Exponential Quantum Advantage for Message Complexity in Distributed Algorithms
François Le Gall, Maël Luce, Joseph Marchand, Mathieu Roget
TL;DR
This work establishes an exponential quantum advantage in the message complexity of a fundamental distributed task: routing a message from a designated source to a target in welded-tree networks. The authors implement a succinct discrete-time quantum walk in a distributed setting, enabling a quantum algorithm that uses only polynomial-in-$n$ many qubits/messages to route data, in contrast to a proven exponential classical lower bound.
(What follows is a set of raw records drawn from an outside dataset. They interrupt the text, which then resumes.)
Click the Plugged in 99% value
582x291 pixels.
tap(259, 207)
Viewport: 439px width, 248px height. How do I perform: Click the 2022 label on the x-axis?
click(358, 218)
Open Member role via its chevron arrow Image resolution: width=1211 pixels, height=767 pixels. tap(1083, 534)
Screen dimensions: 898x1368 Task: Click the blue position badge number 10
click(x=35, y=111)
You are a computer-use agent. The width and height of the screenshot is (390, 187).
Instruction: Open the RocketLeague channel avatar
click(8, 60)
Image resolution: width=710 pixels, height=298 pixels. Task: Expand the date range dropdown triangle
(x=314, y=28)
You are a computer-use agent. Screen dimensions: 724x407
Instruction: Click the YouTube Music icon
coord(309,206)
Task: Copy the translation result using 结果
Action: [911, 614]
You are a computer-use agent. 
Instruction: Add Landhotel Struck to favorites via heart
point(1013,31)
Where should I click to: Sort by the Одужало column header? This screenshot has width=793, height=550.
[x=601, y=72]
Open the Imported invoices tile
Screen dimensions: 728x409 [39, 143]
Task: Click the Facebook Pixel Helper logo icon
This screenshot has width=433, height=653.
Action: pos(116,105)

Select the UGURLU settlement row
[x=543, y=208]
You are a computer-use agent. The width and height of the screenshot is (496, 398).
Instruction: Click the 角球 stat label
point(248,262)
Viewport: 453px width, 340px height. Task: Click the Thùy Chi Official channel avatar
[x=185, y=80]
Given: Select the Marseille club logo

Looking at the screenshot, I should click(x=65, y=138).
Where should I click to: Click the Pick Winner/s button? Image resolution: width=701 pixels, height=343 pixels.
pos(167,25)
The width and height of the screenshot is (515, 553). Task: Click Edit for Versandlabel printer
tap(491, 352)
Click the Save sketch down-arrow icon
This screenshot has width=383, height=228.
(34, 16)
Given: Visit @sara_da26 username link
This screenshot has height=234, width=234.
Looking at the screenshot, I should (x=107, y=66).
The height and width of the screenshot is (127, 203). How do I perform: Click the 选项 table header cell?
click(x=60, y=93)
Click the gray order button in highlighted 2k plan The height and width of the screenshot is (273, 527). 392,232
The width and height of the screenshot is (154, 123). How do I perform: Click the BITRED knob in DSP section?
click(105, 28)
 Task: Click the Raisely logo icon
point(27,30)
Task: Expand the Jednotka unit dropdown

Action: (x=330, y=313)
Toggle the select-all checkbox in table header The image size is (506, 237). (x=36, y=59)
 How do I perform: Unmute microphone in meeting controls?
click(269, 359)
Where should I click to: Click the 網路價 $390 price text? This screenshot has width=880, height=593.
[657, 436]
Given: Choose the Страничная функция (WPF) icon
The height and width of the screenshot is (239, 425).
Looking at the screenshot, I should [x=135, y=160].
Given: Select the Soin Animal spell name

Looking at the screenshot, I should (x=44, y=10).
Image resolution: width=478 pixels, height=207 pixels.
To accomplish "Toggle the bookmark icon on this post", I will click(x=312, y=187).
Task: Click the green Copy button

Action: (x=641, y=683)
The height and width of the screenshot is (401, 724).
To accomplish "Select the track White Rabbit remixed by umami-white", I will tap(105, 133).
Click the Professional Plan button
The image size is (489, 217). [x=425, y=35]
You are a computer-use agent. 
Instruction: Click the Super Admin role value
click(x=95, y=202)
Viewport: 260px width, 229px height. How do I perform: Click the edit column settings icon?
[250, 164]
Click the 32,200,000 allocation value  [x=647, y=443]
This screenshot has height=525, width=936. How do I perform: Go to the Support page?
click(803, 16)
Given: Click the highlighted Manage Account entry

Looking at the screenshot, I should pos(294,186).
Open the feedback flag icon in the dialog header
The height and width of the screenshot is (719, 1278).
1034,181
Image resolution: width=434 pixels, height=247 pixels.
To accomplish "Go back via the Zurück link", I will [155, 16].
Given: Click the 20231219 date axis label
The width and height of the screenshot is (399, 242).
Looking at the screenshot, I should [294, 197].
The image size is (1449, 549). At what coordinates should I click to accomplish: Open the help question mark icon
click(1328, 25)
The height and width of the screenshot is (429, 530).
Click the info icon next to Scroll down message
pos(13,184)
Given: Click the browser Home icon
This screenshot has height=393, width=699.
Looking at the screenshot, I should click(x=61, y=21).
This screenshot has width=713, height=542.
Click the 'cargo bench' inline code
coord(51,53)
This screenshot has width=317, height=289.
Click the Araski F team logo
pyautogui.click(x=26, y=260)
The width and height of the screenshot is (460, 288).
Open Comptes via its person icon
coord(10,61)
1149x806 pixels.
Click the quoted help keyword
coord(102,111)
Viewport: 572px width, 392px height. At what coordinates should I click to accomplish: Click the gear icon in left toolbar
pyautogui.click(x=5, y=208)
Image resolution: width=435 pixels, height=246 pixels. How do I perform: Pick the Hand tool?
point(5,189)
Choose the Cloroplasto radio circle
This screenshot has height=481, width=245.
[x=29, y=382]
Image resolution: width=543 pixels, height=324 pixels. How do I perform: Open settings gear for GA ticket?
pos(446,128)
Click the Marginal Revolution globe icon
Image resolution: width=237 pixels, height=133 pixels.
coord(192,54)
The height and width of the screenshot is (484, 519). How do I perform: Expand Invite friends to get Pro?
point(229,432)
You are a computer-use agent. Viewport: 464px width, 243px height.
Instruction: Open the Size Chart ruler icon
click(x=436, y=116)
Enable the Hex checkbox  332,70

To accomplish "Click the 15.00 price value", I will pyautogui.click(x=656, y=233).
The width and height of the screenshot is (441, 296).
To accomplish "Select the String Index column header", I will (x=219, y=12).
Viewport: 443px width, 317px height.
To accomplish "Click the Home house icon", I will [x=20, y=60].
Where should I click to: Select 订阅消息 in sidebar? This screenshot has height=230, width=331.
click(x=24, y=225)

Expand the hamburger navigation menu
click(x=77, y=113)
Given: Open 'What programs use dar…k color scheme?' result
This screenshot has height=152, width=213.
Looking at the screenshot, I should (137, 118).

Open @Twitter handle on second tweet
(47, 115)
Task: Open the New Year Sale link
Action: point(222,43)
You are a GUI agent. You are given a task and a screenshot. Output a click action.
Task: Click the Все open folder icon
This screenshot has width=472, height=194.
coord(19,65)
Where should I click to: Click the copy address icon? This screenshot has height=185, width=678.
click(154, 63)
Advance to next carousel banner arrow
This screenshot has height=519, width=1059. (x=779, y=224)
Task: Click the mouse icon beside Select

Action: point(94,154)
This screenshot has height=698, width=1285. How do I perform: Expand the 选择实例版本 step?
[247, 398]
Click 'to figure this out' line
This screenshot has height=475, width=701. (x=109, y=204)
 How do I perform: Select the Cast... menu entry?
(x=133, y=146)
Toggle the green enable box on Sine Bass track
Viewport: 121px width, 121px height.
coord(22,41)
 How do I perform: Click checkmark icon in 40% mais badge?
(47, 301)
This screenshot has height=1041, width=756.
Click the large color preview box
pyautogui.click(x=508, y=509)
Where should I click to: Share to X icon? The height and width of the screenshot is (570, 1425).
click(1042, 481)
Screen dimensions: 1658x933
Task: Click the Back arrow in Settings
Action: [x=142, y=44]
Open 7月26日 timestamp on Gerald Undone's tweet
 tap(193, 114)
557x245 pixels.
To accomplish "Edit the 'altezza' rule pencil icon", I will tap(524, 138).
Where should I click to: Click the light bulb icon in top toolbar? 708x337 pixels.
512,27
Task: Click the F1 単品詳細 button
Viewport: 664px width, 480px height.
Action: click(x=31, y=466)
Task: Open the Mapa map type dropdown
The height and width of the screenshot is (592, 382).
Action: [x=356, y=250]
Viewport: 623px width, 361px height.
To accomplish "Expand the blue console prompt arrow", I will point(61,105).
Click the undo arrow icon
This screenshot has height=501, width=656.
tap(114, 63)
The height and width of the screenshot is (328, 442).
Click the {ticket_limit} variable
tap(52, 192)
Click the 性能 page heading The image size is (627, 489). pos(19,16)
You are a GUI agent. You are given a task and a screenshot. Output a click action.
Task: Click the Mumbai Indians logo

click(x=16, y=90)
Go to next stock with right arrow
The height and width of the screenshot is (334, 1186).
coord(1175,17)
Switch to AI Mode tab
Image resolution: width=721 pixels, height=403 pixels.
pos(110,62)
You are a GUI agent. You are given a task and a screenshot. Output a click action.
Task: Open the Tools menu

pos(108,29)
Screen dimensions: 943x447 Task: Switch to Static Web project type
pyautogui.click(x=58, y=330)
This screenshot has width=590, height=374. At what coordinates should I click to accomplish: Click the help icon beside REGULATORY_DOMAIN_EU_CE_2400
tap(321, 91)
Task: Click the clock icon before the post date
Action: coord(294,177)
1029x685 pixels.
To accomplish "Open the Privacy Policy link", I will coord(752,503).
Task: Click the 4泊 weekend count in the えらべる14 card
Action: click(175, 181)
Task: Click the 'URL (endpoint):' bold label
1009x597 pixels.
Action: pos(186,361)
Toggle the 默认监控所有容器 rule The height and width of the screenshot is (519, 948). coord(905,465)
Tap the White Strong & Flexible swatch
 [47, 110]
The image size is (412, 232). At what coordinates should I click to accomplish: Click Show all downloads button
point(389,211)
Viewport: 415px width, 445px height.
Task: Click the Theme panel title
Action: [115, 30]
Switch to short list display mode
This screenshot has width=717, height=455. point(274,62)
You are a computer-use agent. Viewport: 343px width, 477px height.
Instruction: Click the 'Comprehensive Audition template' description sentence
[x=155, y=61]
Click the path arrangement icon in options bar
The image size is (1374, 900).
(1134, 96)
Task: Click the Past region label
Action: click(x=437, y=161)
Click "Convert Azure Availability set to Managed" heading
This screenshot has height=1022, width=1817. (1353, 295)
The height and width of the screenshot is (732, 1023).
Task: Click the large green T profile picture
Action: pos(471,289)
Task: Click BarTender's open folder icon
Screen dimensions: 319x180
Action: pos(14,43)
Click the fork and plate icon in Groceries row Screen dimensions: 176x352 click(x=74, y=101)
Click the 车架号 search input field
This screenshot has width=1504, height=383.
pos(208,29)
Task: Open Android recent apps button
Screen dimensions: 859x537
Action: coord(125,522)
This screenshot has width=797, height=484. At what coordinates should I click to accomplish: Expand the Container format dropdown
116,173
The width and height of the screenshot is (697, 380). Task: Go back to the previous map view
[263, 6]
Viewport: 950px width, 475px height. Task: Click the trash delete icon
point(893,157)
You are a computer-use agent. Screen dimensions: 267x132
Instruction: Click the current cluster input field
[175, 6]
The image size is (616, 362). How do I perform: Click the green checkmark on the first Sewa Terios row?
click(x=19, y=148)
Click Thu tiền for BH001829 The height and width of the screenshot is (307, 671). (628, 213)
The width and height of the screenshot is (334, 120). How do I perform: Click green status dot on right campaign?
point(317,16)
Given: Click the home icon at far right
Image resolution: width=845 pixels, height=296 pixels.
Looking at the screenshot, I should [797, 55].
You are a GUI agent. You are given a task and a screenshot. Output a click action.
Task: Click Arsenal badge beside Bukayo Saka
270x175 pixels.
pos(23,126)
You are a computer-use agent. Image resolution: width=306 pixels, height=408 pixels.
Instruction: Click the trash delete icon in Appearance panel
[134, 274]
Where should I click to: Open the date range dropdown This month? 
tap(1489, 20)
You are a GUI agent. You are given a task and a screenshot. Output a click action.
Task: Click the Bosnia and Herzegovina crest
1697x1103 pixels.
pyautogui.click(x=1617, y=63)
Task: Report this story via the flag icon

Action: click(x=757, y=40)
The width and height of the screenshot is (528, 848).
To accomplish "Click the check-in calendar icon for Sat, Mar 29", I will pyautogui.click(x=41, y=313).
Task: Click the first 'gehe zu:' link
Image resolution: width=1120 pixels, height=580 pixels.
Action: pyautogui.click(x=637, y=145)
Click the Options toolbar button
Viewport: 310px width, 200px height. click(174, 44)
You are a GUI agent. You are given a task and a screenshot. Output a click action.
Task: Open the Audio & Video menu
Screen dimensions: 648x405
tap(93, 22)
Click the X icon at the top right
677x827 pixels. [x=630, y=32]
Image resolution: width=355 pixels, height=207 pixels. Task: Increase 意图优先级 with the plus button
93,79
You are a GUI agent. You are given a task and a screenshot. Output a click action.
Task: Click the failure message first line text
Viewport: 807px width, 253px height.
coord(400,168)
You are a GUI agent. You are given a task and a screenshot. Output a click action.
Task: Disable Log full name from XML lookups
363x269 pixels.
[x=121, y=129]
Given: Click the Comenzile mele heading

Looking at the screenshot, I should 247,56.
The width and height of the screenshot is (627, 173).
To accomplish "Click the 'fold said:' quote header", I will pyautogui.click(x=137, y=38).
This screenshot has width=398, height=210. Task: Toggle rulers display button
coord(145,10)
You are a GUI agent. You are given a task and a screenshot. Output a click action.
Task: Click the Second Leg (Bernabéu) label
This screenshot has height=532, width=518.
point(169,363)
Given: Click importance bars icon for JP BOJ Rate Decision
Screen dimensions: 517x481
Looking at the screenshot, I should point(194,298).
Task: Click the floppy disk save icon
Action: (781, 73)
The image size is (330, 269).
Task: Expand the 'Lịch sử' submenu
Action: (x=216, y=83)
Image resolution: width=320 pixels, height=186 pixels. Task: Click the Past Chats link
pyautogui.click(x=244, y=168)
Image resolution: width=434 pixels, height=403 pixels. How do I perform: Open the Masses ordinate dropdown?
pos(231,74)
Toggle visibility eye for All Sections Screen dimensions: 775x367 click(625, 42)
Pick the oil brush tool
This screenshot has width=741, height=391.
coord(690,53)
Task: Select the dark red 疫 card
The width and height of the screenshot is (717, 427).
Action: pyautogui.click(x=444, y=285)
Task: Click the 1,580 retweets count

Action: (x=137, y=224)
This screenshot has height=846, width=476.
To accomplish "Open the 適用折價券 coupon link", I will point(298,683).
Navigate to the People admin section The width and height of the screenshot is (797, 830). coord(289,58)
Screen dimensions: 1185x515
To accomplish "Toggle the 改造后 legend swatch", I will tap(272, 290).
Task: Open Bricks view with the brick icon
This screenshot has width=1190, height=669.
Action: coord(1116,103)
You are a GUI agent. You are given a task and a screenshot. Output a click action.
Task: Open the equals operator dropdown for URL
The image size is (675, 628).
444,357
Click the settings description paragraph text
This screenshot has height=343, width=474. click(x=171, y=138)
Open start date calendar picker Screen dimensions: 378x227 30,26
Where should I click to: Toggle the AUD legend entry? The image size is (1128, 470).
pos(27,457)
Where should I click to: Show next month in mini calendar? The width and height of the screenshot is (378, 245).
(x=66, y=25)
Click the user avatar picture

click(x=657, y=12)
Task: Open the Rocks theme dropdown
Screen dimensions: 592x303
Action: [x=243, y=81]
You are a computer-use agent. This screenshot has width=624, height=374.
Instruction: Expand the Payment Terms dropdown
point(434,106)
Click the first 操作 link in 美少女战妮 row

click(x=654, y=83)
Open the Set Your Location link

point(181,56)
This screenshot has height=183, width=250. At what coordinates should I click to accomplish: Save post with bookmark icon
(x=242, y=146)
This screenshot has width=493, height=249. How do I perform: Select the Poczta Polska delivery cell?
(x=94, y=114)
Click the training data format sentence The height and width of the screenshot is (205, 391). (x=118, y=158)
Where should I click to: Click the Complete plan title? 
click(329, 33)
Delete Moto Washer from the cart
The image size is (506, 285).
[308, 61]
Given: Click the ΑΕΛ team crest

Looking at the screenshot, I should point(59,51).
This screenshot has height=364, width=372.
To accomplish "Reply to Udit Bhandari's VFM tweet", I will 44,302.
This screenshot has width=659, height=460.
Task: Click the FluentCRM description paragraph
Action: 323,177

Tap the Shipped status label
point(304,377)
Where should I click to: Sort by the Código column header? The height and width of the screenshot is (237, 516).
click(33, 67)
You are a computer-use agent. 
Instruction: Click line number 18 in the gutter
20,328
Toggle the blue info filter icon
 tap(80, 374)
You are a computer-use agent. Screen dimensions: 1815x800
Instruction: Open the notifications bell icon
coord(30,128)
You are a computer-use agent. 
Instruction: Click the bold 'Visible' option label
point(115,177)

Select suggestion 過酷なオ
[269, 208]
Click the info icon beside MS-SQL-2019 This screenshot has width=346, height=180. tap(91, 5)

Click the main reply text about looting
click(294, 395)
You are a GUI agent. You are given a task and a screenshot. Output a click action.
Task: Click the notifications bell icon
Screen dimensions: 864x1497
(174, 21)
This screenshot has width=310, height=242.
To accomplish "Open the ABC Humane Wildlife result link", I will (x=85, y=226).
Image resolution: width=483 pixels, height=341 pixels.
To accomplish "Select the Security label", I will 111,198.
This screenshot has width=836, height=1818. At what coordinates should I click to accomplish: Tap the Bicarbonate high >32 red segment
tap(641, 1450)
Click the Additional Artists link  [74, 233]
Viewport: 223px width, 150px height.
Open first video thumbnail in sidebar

The quantum upper bound leverages the Li–Li–Luo succinct walk to ensure poly$(n)$ communication, while the classical lower bound adapts Childs–Cleve–Deotto–Farhi–Gutmann–Spielman’s embedding arguments to the distributed context, ruling out efficient classical routing. The results highlight a potential broad impact of quantum communication in distributed computing, albeit demonstrated on a specific nontrivial topology, and motivate further exploration of quantum advantages for other message-based distributed tasks.
Abstract
We investigate how much quantum distributed algorithms can outperform classical distributed algorithms with respect to the message complexity (the overall amount of communication used by the algorithm). Recently, Dufoulon, Magniez and Pandurangan (PODC 2025) have shown a polynomial quantum advantage for several tasks such as leader election and agreement. In this paper, we show an exponential quantum advantage for a fundamental task: routing information between two specified nodes of a network. We prove that for the family of ``welded trees" introduced in the seminal work by Childs, Cleve, Deotto, Farhi, Gutmann and Spielman (STOC 2003), there exists a quantum distributed algorithm that transfers messages from the entrance of the graph to the exit with message complexity exponentially smaller than any classical algorithm. Our quantum algorithm is based on the recent "succinct" implementation of quantum walks over the welded trees by Li, Li and Luo (SODA 2024). Our classical lower bound is obtained by ``lifting'' the lower bound from Childs, Cleve, Deotto, Farhi, Gutmann and Spielman (STOC 2003) from query complexity to message complexity.